The Magnificent Seven Can't Shake Amazon Either
Amazon's reach extends well beyond consumer funds. Mega-cap growth ETFs and tech-focused products continue to hold Amazon as a core position, even as Nvidia and Alphabet steal most of the AI spotlight.
Take the Roundhill Magnificent Seven ETF (MAGS), which does exactly what the name suggests: it gives equal exposure to the biggest names in tech. Amazon sits right alongside its higher-flying peers. Anyone buying into the Magnificent Seven narrative is automatically making a bet on Amazon's ability to turn things around, whether they consciously intended to or not.

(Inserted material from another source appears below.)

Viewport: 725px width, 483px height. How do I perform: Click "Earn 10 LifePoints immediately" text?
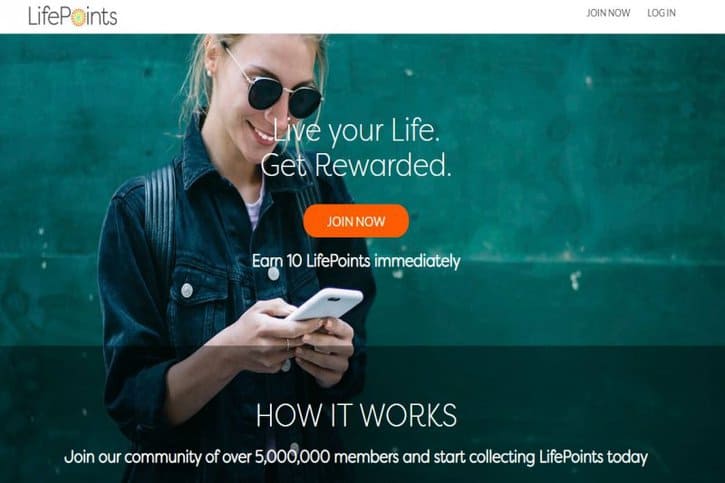pyautogui.click(x=356, y=261)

Broad market products like Nasdaq-100 trackers show the same pattern. Amazon remains a top holding not because fund managers are bullish, but because index rules are index rules. Market capitalization and liquidity determine the positions, and Amazon still checks both boxes in a big way.
Passive Positioning For A Comeback
What makes this situation interesting isn't that ETFs are loading up on Amazon during its rough patch. They're not. What's notable is that they haven't meaningfully reduced exposure despite the stock's clear underperformance. Rules-based funds don't make emotional decisions. They follow their methodology, and as long as Amazon remains one of the largest, most liquid companies in the world, it stays in the portfolio.
This mechanical persistence might actually matter as we look toward 2026. Analysts at Evercore ISI and JPMorgan see potential upside of 30% to 50% if Amazon can deliver on a few key fronts: renewed growth at AWS, increased demand for AI infrastructure, stronger advertising revenue, and improving free cash flow.
For the millions of investors holding these ETFs, the implication is straightforward. You might not think you're making a concentrated bet on Amazon, but if you own consumer discretionary funds or mega-cap tech products, you absolutely are. And if the analysts are right about a 2026 recovery, those ETFs won't need to chase the rebound. They'll already be positioned for it, having held through the entire downturn not out of conviction, but out of structure.
Sometimes the most interesting investment decisions are the ones that never get made at all.